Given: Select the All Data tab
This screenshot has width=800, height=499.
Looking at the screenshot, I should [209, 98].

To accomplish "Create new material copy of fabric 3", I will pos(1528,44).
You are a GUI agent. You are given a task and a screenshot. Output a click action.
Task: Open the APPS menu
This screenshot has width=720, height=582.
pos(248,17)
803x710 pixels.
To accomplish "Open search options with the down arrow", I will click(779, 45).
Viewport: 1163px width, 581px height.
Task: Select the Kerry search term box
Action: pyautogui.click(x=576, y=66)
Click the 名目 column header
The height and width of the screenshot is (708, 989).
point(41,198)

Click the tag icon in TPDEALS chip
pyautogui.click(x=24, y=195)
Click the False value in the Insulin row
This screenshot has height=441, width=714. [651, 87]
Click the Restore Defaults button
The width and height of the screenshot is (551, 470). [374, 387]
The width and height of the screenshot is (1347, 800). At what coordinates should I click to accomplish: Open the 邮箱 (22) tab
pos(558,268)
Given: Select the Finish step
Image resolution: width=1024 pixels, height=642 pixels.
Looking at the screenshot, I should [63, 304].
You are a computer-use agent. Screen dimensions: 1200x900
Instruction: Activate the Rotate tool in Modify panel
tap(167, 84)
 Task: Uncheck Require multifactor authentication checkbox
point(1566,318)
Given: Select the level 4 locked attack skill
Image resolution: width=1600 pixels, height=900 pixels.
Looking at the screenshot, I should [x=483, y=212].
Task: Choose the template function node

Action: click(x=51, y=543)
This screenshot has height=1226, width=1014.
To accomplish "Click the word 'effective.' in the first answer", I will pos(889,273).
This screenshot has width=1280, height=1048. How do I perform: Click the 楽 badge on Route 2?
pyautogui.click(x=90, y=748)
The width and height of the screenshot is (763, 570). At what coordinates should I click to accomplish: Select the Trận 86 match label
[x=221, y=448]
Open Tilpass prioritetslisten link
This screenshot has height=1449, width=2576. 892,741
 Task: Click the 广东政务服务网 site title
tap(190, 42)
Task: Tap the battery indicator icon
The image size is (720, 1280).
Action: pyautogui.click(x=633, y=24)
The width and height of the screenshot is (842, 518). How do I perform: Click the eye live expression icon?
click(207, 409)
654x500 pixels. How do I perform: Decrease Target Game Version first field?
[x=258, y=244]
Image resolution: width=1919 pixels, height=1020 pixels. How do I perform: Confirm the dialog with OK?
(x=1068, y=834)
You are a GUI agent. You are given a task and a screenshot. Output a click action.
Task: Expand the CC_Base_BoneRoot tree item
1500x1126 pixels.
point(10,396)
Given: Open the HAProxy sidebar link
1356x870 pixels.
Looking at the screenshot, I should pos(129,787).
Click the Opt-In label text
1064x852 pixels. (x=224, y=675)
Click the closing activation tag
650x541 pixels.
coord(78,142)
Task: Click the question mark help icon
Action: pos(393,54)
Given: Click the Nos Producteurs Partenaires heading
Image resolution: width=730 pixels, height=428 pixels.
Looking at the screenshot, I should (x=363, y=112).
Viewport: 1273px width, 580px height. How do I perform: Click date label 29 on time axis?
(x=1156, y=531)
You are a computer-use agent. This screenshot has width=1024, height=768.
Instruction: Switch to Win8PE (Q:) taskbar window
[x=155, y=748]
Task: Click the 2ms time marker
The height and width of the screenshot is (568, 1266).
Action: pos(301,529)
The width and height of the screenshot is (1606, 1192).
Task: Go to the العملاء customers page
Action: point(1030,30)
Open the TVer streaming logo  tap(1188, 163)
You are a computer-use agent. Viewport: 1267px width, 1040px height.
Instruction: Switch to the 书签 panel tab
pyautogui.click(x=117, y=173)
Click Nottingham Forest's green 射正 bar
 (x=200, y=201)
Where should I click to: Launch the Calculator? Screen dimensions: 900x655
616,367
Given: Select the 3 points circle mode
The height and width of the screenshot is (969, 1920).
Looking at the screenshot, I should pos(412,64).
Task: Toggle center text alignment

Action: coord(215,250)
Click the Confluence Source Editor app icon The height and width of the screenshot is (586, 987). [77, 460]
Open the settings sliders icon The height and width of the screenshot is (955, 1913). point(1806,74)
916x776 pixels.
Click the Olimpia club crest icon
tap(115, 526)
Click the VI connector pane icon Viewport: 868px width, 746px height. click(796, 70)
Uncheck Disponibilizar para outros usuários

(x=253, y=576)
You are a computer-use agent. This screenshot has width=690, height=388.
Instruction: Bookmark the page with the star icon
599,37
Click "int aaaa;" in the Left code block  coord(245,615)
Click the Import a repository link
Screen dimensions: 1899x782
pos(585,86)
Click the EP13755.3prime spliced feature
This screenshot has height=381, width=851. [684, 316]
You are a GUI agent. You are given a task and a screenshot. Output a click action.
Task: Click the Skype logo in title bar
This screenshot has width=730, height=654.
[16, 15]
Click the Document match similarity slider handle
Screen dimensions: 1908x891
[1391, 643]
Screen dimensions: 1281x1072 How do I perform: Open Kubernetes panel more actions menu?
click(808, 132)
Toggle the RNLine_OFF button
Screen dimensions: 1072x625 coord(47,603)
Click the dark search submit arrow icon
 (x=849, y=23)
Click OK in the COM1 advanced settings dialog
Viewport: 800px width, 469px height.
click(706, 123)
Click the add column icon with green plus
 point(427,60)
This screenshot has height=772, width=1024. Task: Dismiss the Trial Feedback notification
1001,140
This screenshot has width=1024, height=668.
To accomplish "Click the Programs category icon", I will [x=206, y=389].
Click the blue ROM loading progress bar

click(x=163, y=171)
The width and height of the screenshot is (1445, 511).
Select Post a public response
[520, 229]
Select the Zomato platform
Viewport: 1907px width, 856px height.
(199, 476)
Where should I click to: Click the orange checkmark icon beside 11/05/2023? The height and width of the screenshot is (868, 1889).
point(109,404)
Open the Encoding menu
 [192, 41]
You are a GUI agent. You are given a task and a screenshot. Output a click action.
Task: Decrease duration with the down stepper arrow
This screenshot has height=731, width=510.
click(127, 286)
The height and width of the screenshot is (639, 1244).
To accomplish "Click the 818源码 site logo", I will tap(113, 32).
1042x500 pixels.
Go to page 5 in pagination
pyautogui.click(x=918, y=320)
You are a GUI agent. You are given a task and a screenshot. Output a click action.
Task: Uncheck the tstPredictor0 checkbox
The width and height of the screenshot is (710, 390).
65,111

★ ★ ★

▶ _TASK DESCRIPTION_:
Return every line of the material above exactly.

▶ _COMPLETED TASK_:
Given: Select the All Data tab
This screenshot has width=800, height=499.
Looking at the screenshot, I should [209, 98].

To accomplish "Create new material copy of fabric 3", I will pos(1528,44).
You are a GUI agent. You are given a task and a screenshot. Output a click action.
Task: Open the APPS menu
This screenshot has width=720, height=582.
pos(248,17)
803x710 pixels.
To accomplish "Open search options with the down arrow", I will click(779, 45).
Viewport: 1163px width, 581px height.
Task: Select the Kerry search term box
Action: pyautogui.click(x=576, y=66)
Click the 名目 column header
The height and width of the screenshot is (708, 989).
point(41,198)

Click the tag icon in TPDEALS chip
pyautogui.click(x=24, y=195)
Click the False value in the Insulin row
This screenshot has height=441, width=714. [651, 87]
Click the Restore Defaults button
The width and height of the screenshot is (551, 470). [374, 387]
The width and height of the screenshot is (1347, 800). At what coordinates should I click to accomplish: Open the 邮箱 (22) tab
pos(558,268)
Given: Select the Finish step
Image resolution: width=1024 pixels, height=642 pixels.
Looking at the screenshot, I should [63, 304].
You are a computer-use agent. Screen dimensions: 1200x900
Instruction: Activate the Rotate tool in Modify panel
tap(167, 84)
 Task: Uncheck Require multifactor authentication checkbox
point(1566,318)
Given: Select the level 4 locked attack skill
Image resolution: width=1600 pixels, height=900 pixels.
Looking at the screenshot, I should [x=483, y=212].
Task: Choose the template function node

Action: click(x=51, y=543)
This screenshot has height=1226, width=1014.
To accomplish "Click the word 'effective.' in the first answer", I will pos(889,273).
This screenshot has width=1280, height=1048. How do I perform: Click the 楽 badge on Route 2?
pyautogui.click(x=90, y=748)
The width and height of the screenshot is (763, 570). At what coordinates should I click to accomplish: Select the Trận 86 match label
[x=221, y=448]
Open Tilpass prioritetslisten link
This screenshot has height=1449, width=2576. 892,741
 Task: Click the 广东政务服务网 site title
tap(190, 42)
Task: Tap the battery indicator icon
The image size is (720, 1280).
Action: pyautogui.click(x=633, y=24)
The width and height of the screenshot is (842, 518). How do I perform: Click the eye live expression icon?
click(207, 409)
654x500 pixels. How do I perform: Decrease Target Game Version first field?
[x=258, y=244]
Image resolution: width=1919 pixels, height=1020 pixels. How do I perform: Confirm the dialog with OK?
(x=1068, y=834)
You are a GUI agent. You are given a task and a screenshot. Output a click action.
Task: Expand the CC_Base_BoneRoot tree item
1500x1126 pixels.
point(10,396)
Given: Open the HAProxy sidebar link
1356x870 pixels.
Looking at the screenshot, I should pos(129,787).
Click the Opt-In label text
1064x852 pixels. (x=224, y=675)
Click the closing activation tag
650x541 pixels.
coord(78,142)
Task: Click the question mark help icon
Action: pos(393,54)
Given: Click the Nos Producteurs Partenaires heading
Image resolution: width=730 pixels, height=428 pixels.
Looking at the screenshot, I should (x=363, y=112).
Viewport: 1273px width, 580px height. How do I perform: Click date label 29 on time axis?
(x=1156, y=531)
You are a computer-use agent. This screenshot has width=1024, height=768.
Instruction: Switch to Win8PE (Q:) taskbar window
[x=155, y=748]
Task: Click the 2ms time marker
The height and width of the screenshot is (568, 1266).
Action: pos(301,529)
The width and height of the screenshot is (1606, 1192).
Task: Go to the العملاء customers page
Action: point(1030,30)
Open the TVer streaming logo  tap(1188, 163)
You are a computer-use agent. Viewport: 1267px width, 1040px height.
Instruction: Switch to the 书签 panel tab
pyautogui.click(x=117, y=173)
Click Nottingham Forest's green 射正 bar
 (x=200, y=201)
Where should I click to: Launch the Calculator? Screen dimensions: 900x655
616,367
Given: Select the 3 points circle mode
The height and width of the screenshot is (969, 1920).
Looking at the screenshot, I should pos(412,64).
Task: Toggle center text alignment

Action: coord(215,250)
Click the Confluence Source Editor app icon The height and width of the screenshot is (586, 987). [77, 460]
Open the settings sliders icon The height and width of the screenshot is (955, 1913). point(1806,74)
916x776 pixels.
Click the Olimpia club crest icon
tap(115, 526)
Click the VI connector pane icon Viewport: 868px width, 746px height. click(796, 70)
Uncheck Disponibilizar para outros usuários

(x=253, y=576)
You are a computer-use agent. This screenshot has width=690, height=388.
Instruction: Bookmark the page with the star icon
599,37
Click "int aaaa;" in the Left code block  coord(245,615)
Click the Import a repository link
Screen dimensions: 1899x782
pos(585,86)
Click the EP13755.3prime spliced feature
This screenshot has height=381, width=851. [684, 316]
You are a GUI agent. You are given a task and a screenshot. Output a click action.
Task: Click the Skype logo in title bar
This screenshot has width=730, height=654.
[16, 15]
Click the Document match similarity slider handle
Screen dimensions: 1908x891
[1391, 643]
Screen dimensions: 1281x1072 How do I perform: Open Kubernetes panel more actions menu?
click(808, 132)
Toggle the RNLine_OFF button
Screen dimensions: 1072x625 coord(47,603)
Click the dark search submit arrow icon
 (x=849, y=23)
Click OK in the COM1 advanced settings dialog
Viewport: 800px width, 469px height.
click(706, 123)
Click the add column icon with green plus
 point(427,60)
This screenshot has height=772, width=1024. Task: Dismiss the Trial Feedback notification
1001,140
This screenshot has width=1024, height=668.
To accomplish "Click the Programs category icon", I will [x=206, y=389].
Click the blue ROM loading progress bar

click(x=163, y=171)
The width and height of the screenshot is (1445, 511).
Select Post a public response
[520, 229]
Select the Zomato platform
Viewport: 1907px width, 856px height.
(199, 476)
Where should I click to: Click the orange checkmark icon beside 11/05/2023? The height and width of the screenshot is (868, 1889).
point(109,404)
Open the Encoding menu
 [192, 41]
You are a GUI agent. You are given a task and a screenshot. Output a click action.
Task: Decrease duration with the down stepper arrow
This screenshot has height=731, width=510.
click(127, 286)
The height and width of the screenshot is (639, 1244).
To accomplish "Click the 818源码 site logo", I will tap(113, 32).
1042x500 pixels.
Go to page 5 in pagination
pyautogui.click(x=918, y=320)
You are a GUI agent. You are given a task and a screenshot. Output a click action.
Task: Uncheck the tstPredictor0 checkbox
The width and height of the screenshot is (710, 390).
65,111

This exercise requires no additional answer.